A procura de motos elétricas vem aumentando de forma significativa no Brasil nos últimos anos. Devido a esse novo momento no trânsito brasileiro, algumas normas passaram a vigorar já agora, no início de 2026, para os condutores deste tipo de veículo.
Desde o dia 1º de janeiro, todos aqueles que quiserem pilotar um ciclomotor elétrico terão de portar a Carteira Nacional de Habilitação (CNH) ou uma Autorização para Conduzir Ciclomotor (ACC), possuir o registro e placa e trafegar em via pública. Além disso, por lei é necessário o uso de equipamentos de segurança obrigatórios, tanto para o condutor quanto para o veículo. São eles: capacete, retrovisores, placas de identificação, sinalização, campainha e limitador eletrônico.
Além destas novas regras, as penalizações impostas para quem descumprir as leis também se tornaram mais severas.
Confira abaixo algumas:
Sem placa, registro ou licenciamento: Remoção de veículo;
Condução sem CNH: Infração gravíssima, multa de R$ 880,41 e retenção do veículo;
Uso de capacete: Sete pontos na carteira, multa de R$ 293,47 e suspensão da CNH;
Circular em vias rápidas/rodovias (sem acostamento): Multa de R$ 293,47;
Circular em ciclovias/calçadas (sem autorização): Infração gravíssima e multa de R$ 880,41.

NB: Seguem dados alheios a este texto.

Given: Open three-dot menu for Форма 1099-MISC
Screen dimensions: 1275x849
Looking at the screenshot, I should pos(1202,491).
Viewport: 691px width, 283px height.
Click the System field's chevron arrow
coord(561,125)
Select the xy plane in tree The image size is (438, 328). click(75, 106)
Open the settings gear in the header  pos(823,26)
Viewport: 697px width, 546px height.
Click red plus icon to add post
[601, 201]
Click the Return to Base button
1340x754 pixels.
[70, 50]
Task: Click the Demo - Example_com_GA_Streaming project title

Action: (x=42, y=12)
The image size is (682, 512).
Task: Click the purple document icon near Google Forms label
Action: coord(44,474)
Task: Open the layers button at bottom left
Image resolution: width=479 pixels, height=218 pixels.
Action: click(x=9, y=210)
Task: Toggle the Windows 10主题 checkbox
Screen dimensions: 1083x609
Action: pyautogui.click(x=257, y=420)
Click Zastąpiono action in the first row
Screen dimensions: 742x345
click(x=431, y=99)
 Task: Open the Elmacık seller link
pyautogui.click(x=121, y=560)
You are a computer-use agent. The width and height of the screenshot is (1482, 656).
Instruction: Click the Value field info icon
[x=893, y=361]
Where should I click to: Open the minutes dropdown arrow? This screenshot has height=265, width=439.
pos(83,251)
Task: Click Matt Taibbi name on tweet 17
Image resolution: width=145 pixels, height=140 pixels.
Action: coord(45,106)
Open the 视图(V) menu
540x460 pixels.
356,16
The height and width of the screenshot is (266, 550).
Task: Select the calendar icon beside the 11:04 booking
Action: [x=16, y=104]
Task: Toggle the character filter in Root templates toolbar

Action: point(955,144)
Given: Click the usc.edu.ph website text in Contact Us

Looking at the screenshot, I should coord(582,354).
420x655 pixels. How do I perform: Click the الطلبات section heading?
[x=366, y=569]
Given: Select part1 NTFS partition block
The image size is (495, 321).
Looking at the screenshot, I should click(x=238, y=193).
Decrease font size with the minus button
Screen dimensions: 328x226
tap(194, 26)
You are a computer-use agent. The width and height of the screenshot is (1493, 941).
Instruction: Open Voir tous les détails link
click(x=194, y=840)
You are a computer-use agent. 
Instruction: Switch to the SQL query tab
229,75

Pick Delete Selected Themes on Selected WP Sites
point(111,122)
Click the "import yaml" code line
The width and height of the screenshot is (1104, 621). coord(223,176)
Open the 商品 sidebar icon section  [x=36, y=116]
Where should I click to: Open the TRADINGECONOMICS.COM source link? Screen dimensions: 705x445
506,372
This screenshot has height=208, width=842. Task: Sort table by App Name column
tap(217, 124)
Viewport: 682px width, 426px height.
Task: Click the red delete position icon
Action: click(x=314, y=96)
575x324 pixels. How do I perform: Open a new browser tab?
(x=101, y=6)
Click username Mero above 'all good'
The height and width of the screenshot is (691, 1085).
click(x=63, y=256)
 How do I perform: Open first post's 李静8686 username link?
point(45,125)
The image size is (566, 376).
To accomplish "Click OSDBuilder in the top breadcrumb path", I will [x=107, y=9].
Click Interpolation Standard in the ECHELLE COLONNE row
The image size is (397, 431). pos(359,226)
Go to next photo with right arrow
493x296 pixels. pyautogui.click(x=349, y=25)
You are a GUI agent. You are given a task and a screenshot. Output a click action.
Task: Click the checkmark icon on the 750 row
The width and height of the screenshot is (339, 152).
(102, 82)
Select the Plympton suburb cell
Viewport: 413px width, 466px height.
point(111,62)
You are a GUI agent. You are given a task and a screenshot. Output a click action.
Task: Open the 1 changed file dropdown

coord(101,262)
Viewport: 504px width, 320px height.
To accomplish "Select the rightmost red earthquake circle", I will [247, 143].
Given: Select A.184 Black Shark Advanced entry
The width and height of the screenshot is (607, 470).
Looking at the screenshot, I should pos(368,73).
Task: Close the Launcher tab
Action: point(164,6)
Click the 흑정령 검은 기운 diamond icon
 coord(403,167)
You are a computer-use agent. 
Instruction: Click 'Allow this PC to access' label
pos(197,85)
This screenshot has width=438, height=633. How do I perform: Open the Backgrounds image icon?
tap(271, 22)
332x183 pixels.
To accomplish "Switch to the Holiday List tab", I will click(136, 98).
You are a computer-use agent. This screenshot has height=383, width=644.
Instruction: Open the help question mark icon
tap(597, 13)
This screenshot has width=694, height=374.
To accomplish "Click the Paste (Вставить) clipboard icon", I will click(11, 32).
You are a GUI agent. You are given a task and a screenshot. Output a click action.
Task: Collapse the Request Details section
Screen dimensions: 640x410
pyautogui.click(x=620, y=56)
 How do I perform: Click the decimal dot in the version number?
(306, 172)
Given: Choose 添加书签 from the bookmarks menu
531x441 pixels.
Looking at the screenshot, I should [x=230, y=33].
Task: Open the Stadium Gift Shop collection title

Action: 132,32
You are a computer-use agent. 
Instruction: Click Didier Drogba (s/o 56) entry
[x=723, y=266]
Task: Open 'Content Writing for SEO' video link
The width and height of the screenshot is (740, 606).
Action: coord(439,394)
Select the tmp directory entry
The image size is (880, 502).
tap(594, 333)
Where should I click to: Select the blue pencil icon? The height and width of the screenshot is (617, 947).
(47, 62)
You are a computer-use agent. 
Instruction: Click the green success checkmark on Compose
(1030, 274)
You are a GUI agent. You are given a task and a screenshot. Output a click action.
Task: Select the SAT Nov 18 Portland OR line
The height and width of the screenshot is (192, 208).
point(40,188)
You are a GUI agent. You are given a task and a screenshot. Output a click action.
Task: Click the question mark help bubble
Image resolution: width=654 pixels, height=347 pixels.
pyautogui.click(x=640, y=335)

Por outro lado, o equipamento de mobilidade individual autopropelido, que é um veículo elétrico de pequenas dimensões, como patinetes e hoverboards, com potência máxima de 1000W e velocidade fabricação de 32 km/h, não tem a necessidade de CNH, registro ou emplacamento e pode circular em ciclovias, calçadas ou vias locais, tudo conforme as leis de cada município.